Rosenzweig mentioned about Lego cases in 2004 where the revenue is down by twenty five percent and lost $230 million for the year which is the worst in their history (2014). Public and the management blamed it into the product, Lego had deemed to stray from its core, it lost sight of its roots. It is believed that expansion tie-in with popular media such as Harry Potter, Star Wars, and another popular theme is blamed since it is straying for its core. For many years, Lego manufactured and sold construction building blocks for children and the tie-in expansion that started in 1999 has helped them to reach more revenue at that time and it is seen as a good expansion idea. As the profitability decreases, it had to give an explanation and the tie-in is to be blamed. However, months after Lego slanted that merchandising spin-offs is straying from its core, Mattel done the same thing for their Barbie line. This example showing the halo effects of same approach that give different impression under their financial success. When the profitability is down, the expansion that helped them before is deemed to be the fault.
The book (Rosenzweig, 2014) also give an example that it is not only the financial successes that can give impression on the Halo Effect. In customer support centre handling, the waiting time for complaint call that supposedly same for all calls is perceived by customer from the survey that it is longer for the complaint that cannot be resolved immediately. Though, when the complaint is resolved quickly, more customer think that their call is answered immediately.
Branding also works this way since customer have more confidence for new products if it is come from reputable company.
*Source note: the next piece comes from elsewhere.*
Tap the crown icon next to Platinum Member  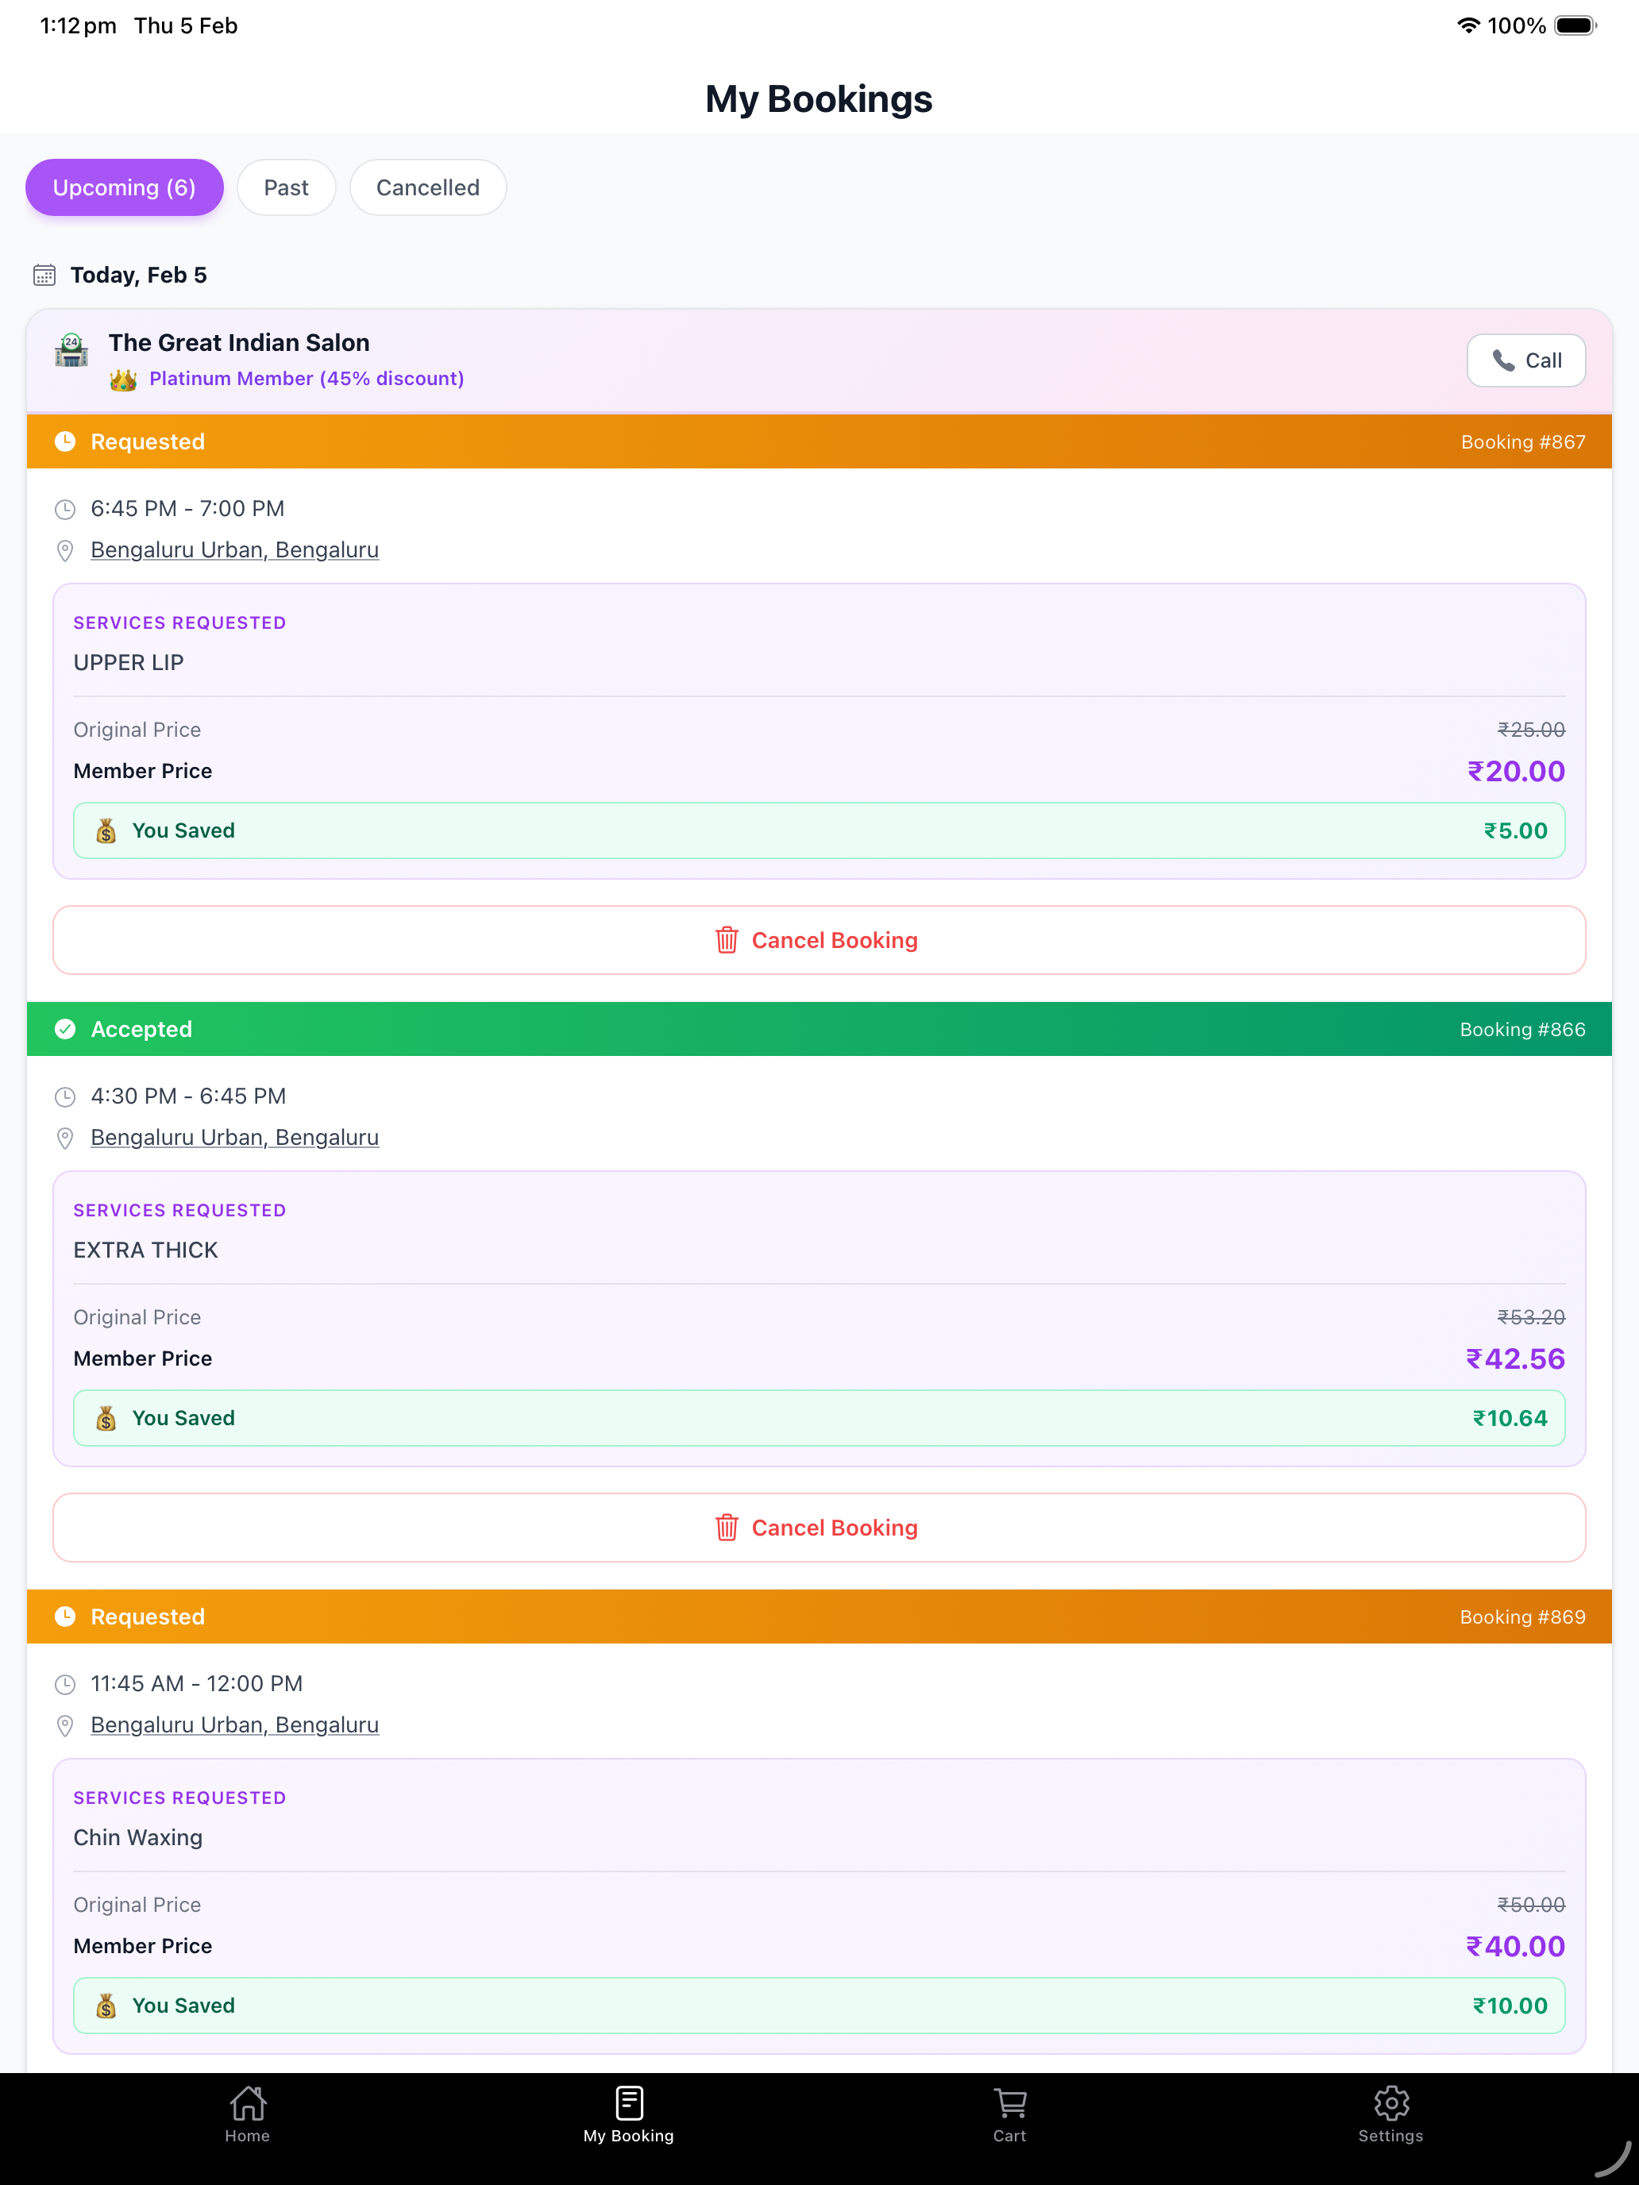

It creates a Halos that customers are more likely to think favourably of the product or service even though it is new since the previous products proved the quality and our mind will infer it the same way for the new products or services offered. This bias is one of the effect that company pursue since if you get positive brand recognition, it means that the company will be able to market their product to the customer more easily.
To measure the performance of a companies, it is important to eliminate the halo effect that give the bias to really explain the cause of success of a business. However, there is no one way solution that can be applied to all cases to ensure business success. Every businesses have their own characteristic and approach that one company did and made them into a success might not be giving the same effect when it is applied to other companies.
In stock market, the halo effect is quite prominent. In 2014, there are 84 stocks that valued over ten times of its book value (Mackintosh, 2014). The price of the stock is fundamentally a trust that investor given to the company to produce future profit. Thus, story of the company such as news and other condition that give investor perception will affect the share price greatly.
In my previous company experience, good service and competitive pricing give the customer assurance for them to do repeat order. Since we have dealt with a wholesale of home electrical appliances (carrying products such as: rice cooker, water dispenser, hair dryer, mixer, blender, washing machine, iron, and stove) from business to business, the after sales service is very important. By prompt delivery service, returned goods handling, and decent customer service, we were able to create trustworthiness and able to maintain strong customer base. By providing a good track record, this increase the branding of the company.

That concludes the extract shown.